Across the entries that follow, count the lines with the string "Deep" and reply with that count alone.

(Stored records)
● ● ●
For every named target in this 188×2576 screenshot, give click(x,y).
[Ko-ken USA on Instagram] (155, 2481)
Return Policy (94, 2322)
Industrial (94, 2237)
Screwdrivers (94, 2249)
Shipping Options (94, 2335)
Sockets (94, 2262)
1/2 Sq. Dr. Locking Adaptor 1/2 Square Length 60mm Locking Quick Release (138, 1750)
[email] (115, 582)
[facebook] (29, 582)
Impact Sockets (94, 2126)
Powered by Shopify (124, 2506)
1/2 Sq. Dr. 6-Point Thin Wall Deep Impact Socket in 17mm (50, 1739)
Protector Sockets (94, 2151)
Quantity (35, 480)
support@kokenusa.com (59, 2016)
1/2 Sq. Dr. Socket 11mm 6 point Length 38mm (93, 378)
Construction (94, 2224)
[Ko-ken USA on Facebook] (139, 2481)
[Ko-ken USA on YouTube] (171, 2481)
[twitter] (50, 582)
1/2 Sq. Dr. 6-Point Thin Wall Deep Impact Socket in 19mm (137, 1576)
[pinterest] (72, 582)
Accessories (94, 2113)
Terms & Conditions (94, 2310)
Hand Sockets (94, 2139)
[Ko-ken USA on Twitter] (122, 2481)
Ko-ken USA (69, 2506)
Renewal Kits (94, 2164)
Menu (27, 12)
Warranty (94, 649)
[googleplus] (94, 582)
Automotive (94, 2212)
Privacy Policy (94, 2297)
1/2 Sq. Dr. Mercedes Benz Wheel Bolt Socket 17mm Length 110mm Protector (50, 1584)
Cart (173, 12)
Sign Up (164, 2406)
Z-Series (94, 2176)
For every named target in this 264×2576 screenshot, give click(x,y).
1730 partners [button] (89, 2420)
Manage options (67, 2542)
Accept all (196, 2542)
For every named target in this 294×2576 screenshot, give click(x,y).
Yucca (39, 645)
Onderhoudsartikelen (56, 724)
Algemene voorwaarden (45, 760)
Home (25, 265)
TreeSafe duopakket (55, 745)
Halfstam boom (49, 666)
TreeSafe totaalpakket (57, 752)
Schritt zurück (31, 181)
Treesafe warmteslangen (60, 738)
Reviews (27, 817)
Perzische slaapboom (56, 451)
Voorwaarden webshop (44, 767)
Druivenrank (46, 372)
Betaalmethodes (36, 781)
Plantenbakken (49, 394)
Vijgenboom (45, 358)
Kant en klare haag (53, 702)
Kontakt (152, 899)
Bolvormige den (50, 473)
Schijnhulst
● ● ●
• [SOLUTION]: 2